## [Passage to read]
------------------------------------------------------------
Apple filling: peel the apples, grate into thin ribbons, add granulated sugar and vanilla sugar and cinnamon. Mix together lightly. If very juicy apples are used, grate them, sprinkle with salt (optional) and leave them to rest for a while. Then squeeze them and only then add the remaining ingredients. Divide the filling into two parts.
Cream topping: Slowly beat whole eggs with sour or sweet cream. Pour the topping over the individual layers of filling in the Prekmurska gibanica. The quantity of cream topping is not the same for all the layers, so the total quantity must be appropriately divided. The biggest quantity of cream topping is used for the ‘dry’ fillings (poppy seed and walnut). The quantity is smaller for the cream cheese filling, while the smallest quantity is used for the apple filling (or the apples are so juicy that they do not require any topping at all).
Fatty topping: the fatty topping can be made with butter or vegetable fat. Like the cream topping, the fatty topping is poured over the individual layers in Prekmurska gibanica. The quantity of topping per layer is the same as for the cream topping. The shortcrust pastry is made and the remaining ingredients are prepared.
------------------------------------------------------------
## [Given information]
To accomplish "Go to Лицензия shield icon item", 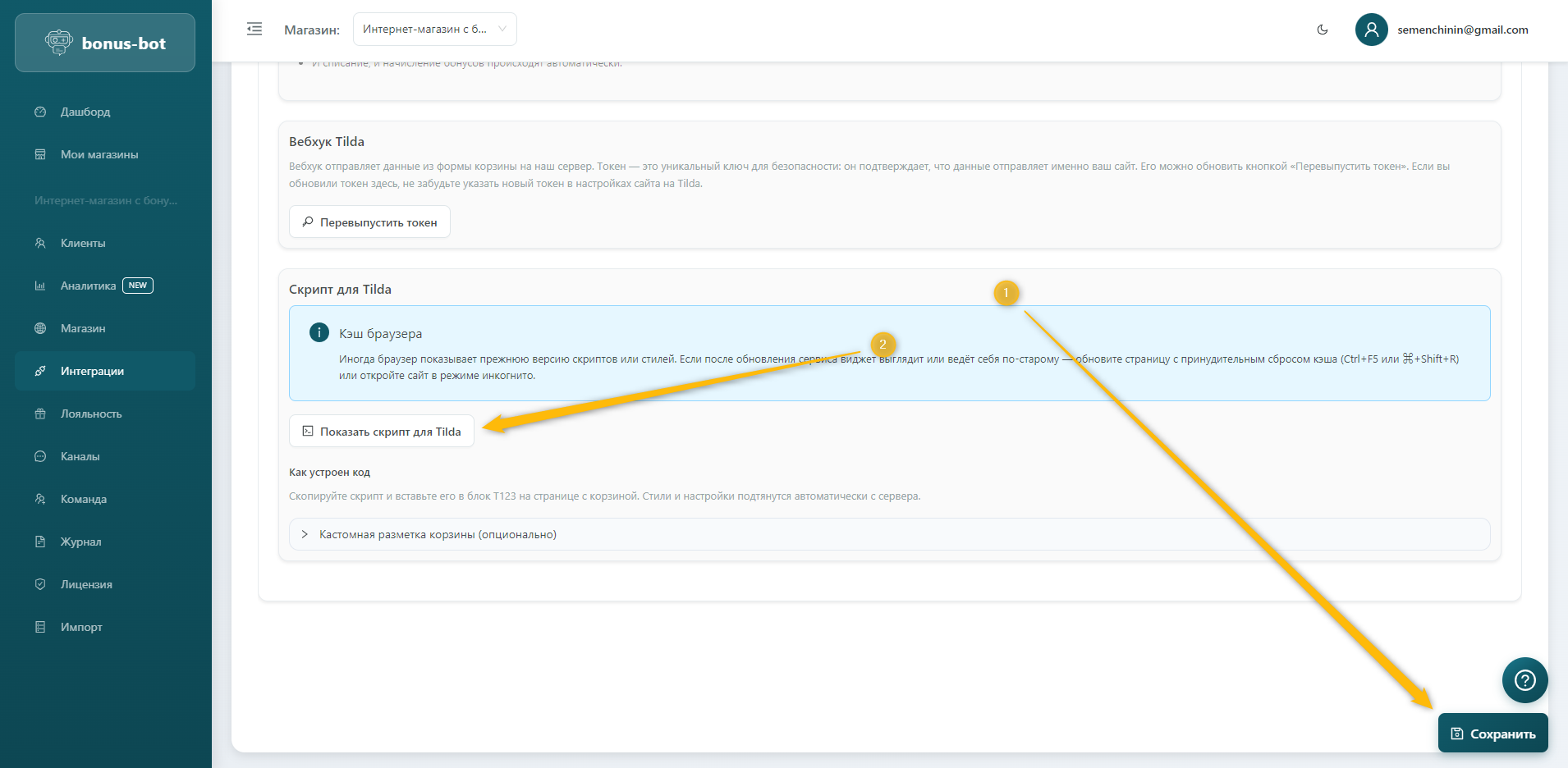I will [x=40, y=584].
------------------------------------------------------------
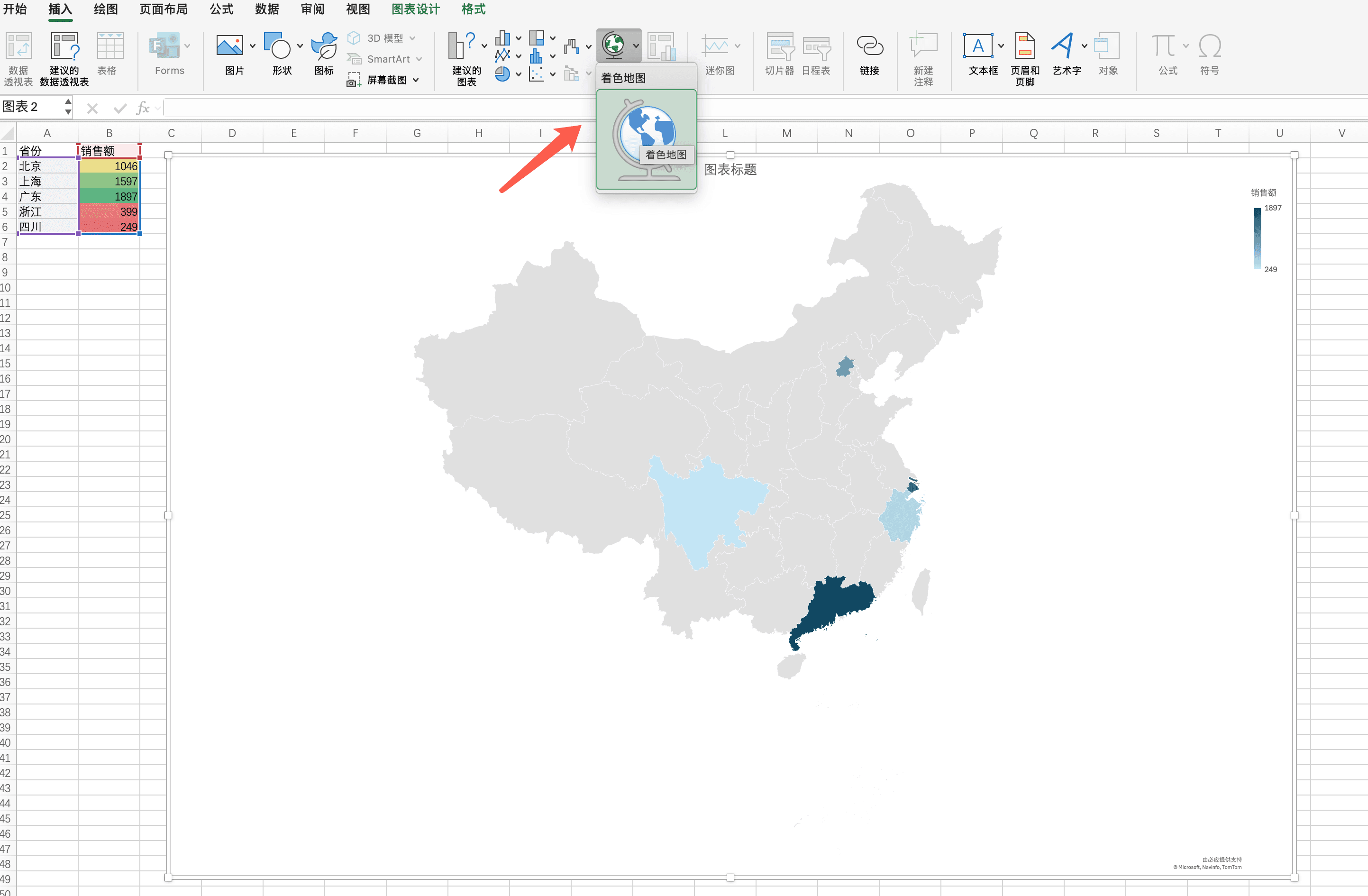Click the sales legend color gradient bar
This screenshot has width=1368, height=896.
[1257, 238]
------------------------------------------------------------
## [Challenge A]
Answer these questions about the gibanica recipe, each on its own line:
(i) Which fillings take the biggest quantity of cream topping?
(ii) What can the fatty topping be made with?
(iii) Into how many parts is the apple filling divided?
## [Challenge B]
Output the stretch of the gibanica recipe from "Apple filling: peel" through "topping at all).", copied word for word.
You won't need the items to complete this.

## [Exercise answer A]
(i) The "dry" fillings, poppy seed and walnut.
(ii) Butter or vegetable fat.
(iii) Two.

## [Exercise answer B]
Apple filling: peel the apples, grate into thin ribbons, add granulated sugar and vanilla sugar and cinnamon. Mix together lightly. If very juicy apples are used, grate them, sprinkle with salt (optional) and leave them to rest for a while. Then squeeze them and only then add the remaining ingredients. Divide the filling into two parts.
Cream topping: Slowly beat whole eggs with sour or sweet cream. Pour the topping over the individual layers of filling in the Prekmurska gibanica. The quantity of cream topping is not the same for all the layers, so the total quantity must be appropriately divided. The biggest quantity of cream topping is used for the ‘dry’ fillings (poppy seed and walnut). The quantity is smaller for the cream cheese filling, while the smallest quantity is used for the apple filling (or the apples are so juicy that they do not require any topping at all).